◆ **Consignes**:
(A) Dans l'extrait sur la violence domestique au Tadjikistan, quel texte de loi précise que l'État ne reconnaît que les mariages enregistrés au bureau de l'état-civil ?
(B) D'après l'extrait sur la violence domestique au Tadjikistan, pourquoi Humo était-elle au moins partiellement protégée par les lois régulant le divorce ? Répondez en une à trois phrases.
(C) Prolongez l'extrait sur la violence domestique au Tadjikistan à partir de sa dernière phrase.

◆ **Extrait du document**:
┌──

Autre avancée cruciale : le projet de loi contre la violence domestique s’appliquera également aux familles dont les mariages ne sont pas officiellement enregistrés. À l’heure actuelle, l’Article 1 du Code de la famille du Tadjikistan de 1998 spécifie que seuls les mariages enregistrés au bureau de l’état-civil sont reconnus par l’État. Une femme abusée qui a été mariée religieusement mais ne dispose pas de certificat de mariage civil peut actuellement être expulsée de son foyer – et de tels cas comptent pour un grand nombre de ceux portés à la connaissance des centres de crise et du Comité pour la Famille et les Affaires des femmes.[i]
Pour Humo, qui avait 38 ans lorsqu’elle a divorcé de son époux et l’a quitté avec ses trois enfants, cela a été difficile de trouver un travail, avec ses seules études secondaires. Elle avait été mariée juste après avoir terminé l’école et avait ensuite été accaparée par les tâches ménagères et les soins à son jeune enfant. Mais depuis l’enregistrement officiel de son mariage, elle était au moins partiellement protégée par les lois régulant le divorce, bien qu’elle ait dû obtenir un appui pour garantir ses droits.

└──

◆ **Données sources**:
┌──

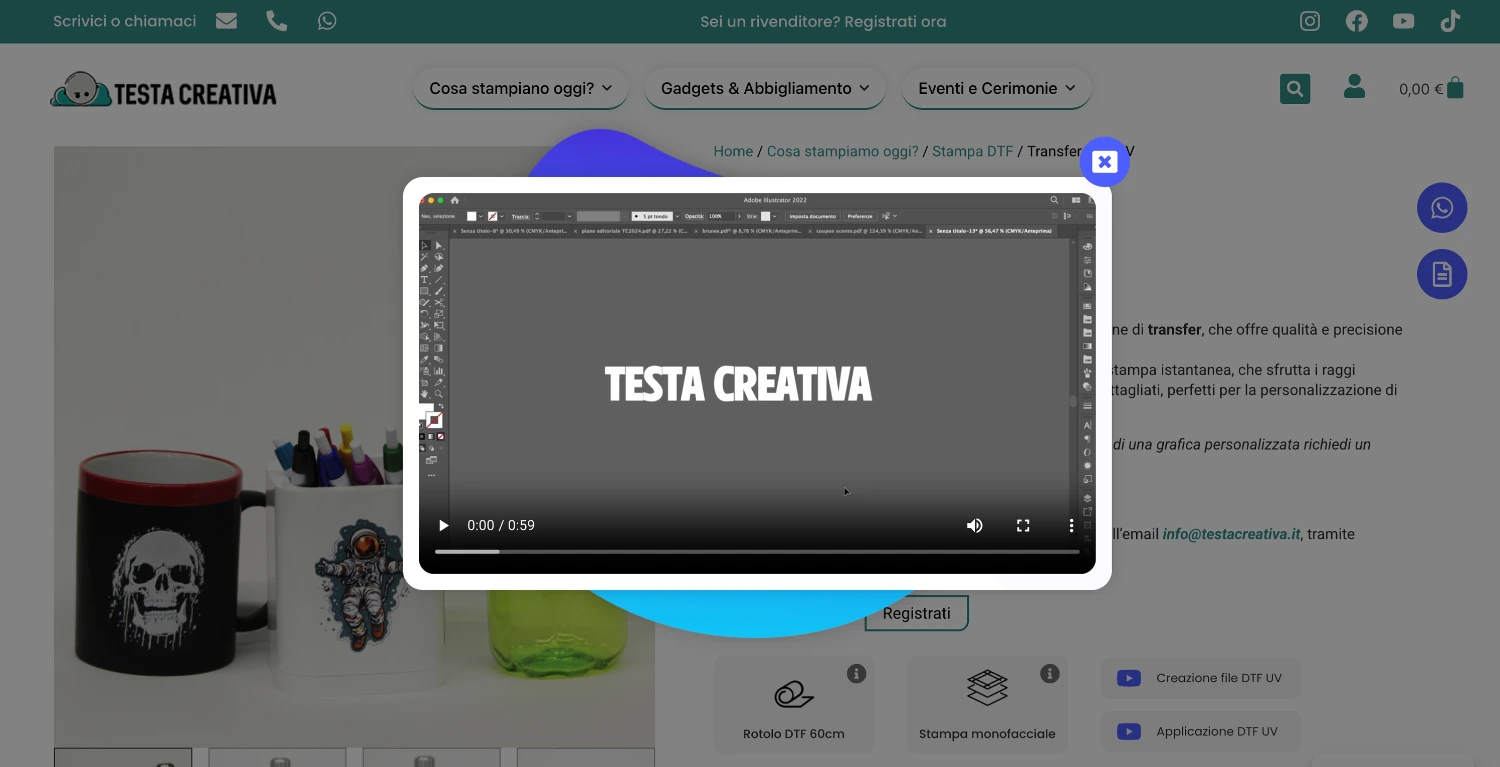This screenshot has width=1500, height=767.
Task: Open WhatsApp icon in the top bar
Action: 327,21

└──

◆ **Réponses**:
(A) L'Article 1 du Code de la famille du Tadjikistan de 1998.

(B) Humo était partiellement protégée par les lois régulant le divorce parce que son mariage avait été officiellement enregistré. Elle a néanmoins dû obtenir un appui pour garantir ses droits.

(C)
« Sans l’appui de ma famille, qui m’a aidée à lutter pour mes droits d’obtention d’un lopin de terre et à obtenir une pension alimentaire de la part de mon mari, je n’aurais jamais été en mesure de faire face à mes problèmes » souligne-t-elle.
Le nouveau projet de loi assurera des droits – par exemple à la propriété, à la pension alimentaire et à l’héritage – à toutes les femmes, quelle que soit la manière dont leur mariage a été enregistré.
S’exprimant au nom des Nations Unies au Tadjikistan, le Coordonnateur résident des Nations Unies Alexander Zuev a salué la décision du Parlement tadjik d’adopter la loi sur la violence domestique, en tant qu’outil préventif clé. « Cela permettra de coordonner les initiatives déployées par les ministères, les organisations, les ONG, les organisations internationales et des droits de l’homme, et d’introduire une approche systématique à la recherche de solutions au problème de la violence domestique ».
Le projet de loi doit être approuvé par la Chambre haute et recevoir l’approbation officielle du Président en avril.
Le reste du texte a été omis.